Methods: Patients were selected from the patient base of one office, and were limited to patients that had sensitivity at specific cervical reflex points. Using an outcome measurement, the Visual Analogue Scale (VAS) sensitivity was noted at specific points of the cervical vertebra. Then according to sacro occipital technique R + C protocol the related lumbar vertebra was adjusted opposite to the direction indicated by the cervical vertebral sensitivity. VAS measurements were recorded before lumbar vertebra manipulation and afterwards.
Results: At total of 38 patients were enrolled into this pilot study; 26 into the experimental group an 12 into the control group. Raw data from the VAS recordings were entered into SPSS, version 12.0 with a 10% check for accuracy performed. Mean change in report sensitivity as measured by VAS was notably larger for the experimental group (Table 2.0) The data was checked for normality to determine whether parametric testing would be appropriate. Both the Kolmogorov-Smirnov and Shapiro-Wilk tests indicated that the data was normally distributed. First we tested whether there was a statistically significant difference between mean VAS upon study entry. A t-test demonstrated that there was not a statistically significant difference (p=.189). This was important as we would not want a statistically significant difference between the two groups pre-test VAS measurement to be present at the outset or this might bias any interpretation of the study post-test findings. Finally we tested whether there was a statistically significant difference between pre- and post-VAS measurements and we found, using a t-test, that the notable difference in mean change in VAS scores (the experimental group mean decrease in sensitivity to palpation as reported by VAS being much greater) were statistically significantly different between the experimental and control groups (p < .001).
Treatment: R + C Factors are reflex indicators at the cervical vertebra used to identify vertebral rotation and lateral flexion inferiorities of the lumbar spine. Each lumbar vertebra is purported to have a corresponding “Lovett Brother” indicator in the cervical spine. Any manipulative form that accomplishes the “normalization” of position of the vertebra will usually cause the cervical indicator to lessen in sensitivity, which is the desired response. Sacro occipital technique has a low velocity high amplitude method of treating lumbar rotations and inferiorities using pelvic blocks for leverage while sustained pressure is applied at the lumbar vertebra.
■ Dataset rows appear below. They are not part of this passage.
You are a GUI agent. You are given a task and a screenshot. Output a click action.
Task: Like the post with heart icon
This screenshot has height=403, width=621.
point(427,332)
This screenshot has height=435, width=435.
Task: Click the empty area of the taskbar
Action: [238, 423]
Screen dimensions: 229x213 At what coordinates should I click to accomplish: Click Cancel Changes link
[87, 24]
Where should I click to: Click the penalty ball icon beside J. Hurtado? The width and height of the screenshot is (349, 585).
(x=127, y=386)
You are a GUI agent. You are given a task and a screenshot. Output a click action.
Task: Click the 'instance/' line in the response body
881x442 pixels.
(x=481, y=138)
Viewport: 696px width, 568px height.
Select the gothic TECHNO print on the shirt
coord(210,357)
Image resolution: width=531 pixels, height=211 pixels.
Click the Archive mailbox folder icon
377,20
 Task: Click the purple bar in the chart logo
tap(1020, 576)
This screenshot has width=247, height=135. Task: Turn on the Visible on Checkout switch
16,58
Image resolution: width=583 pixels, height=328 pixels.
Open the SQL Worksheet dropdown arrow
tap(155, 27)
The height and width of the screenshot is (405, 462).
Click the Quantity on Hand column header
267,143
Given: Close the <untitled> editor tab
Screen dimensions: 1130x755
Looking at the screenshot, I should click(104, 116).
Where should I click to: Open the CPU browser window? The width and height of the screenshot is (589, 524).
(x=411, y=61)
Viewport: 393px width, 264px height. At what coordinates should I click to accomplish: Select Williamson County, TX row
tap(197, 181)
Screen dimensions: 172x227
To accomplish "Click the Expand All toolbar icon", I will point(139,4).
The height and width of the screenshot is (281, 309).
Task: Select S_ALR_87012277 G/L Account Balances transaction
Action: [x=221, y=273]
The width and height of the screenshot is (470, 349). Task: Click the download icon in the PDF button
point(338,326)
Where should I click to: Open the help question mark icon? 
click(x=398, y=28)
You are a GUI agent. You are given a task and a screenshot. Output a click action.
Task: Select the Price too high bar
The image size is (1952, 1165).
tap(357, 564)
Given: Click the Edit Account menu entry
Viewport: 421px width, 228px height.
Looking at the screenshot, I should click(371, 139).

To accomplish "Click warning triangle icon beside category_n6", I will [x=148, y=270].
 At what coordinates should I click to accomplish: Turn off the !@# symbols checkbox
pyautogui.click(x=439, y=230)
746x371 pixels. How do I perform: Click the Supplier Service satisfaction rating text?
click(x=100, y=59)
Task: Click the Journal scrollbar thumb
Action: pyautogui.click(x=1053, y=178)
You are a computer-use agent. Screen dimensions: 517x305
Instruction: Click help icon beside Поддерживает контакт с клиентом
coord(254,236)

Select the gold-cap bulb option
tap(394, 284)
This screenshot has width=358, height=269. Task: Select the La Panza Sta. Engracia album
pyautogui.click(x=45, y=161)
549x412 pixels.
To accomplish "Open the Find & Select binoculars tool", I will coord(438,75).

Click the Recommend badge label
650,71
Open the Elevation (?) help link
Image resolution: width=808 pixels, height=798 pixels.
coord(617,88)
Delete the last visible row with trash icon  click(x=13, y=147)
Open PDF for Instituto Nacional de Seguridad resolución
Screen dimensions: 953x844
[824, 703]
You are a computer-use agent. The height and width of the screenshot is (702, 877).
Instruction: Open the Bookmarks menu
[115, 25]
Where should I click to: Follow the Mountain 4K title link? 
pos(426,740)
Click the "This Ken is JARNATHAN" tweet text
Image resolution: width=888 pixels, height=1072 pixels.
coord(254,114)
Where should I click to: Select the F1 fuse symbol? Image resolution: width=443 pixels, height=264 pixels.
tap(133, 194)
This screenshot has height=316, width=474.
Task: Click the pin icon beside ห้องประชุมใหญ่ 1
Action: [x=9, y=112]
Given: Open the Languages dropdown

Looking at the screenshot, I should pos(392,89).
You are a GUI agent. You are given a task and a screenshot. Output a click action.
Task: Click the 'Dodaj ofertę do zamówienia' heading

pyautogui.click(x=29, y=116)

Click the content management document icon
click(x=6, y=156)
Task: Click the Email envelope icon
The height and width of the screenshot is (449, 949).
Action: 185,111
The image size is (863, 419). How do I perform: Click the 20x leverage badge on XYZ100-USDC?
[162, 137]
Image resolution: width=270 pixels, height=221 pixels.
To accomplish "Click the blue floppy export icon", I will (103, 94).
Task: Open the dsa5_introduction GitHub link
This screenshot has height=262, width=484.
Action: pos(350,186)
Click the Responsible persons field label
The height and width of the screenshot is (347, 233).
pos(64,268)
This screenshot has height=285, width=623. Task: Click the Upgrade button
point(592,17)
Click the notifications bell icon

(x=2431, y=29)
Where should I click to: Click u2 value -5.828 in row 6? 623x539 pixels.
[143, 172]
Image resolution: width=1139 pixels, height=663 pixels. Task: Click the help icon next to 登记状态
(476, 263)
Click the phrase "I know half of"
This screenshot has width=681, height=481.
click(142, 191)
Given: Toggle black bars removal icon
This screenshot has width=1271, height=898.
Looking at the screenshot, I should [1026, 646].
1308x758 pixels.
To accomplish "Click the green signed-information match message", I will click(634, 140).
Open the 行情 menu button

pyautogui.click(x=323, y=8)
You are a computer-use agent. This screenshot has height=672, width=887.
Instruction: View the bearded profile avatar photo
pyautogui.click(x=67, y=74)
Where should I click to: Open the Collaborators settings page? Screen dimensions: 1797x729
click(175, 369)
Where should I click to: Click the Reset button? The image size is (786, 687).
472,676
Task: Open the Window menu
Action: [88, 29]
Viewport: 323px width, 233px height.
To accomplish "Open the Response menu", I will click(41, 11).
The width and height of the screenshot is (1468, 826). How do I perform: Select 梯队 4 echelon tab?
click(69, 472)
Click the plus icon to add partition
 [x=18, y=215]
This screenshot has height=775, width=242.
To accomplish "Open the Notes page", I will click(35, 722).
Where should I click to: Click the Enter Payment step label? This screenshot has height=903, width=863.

Discussion: In an attempt to develop a biological plausibility to the R + C Factor and orthopedic block treatment phenomena found clinically some theories have been proposed. They vary from fascial and myological interrelationships, referred pain patterns facilitating tonic neck reflexes involving intersegmental spinal pathways, and visual, vestibular, proprioceptive and plantar mechanoreceptors affecting righting mechanisms for posture particularly to the cervical region.
Conclusion: Greater studies are needed to determine the relationship between the decreased sensitivity at the cervical indicators following lumbar manipulation. The findings of this study suggest further research into to cervical and lumbar vertebra interrelationships as well as orthopedic block placement and treatment may be warranted.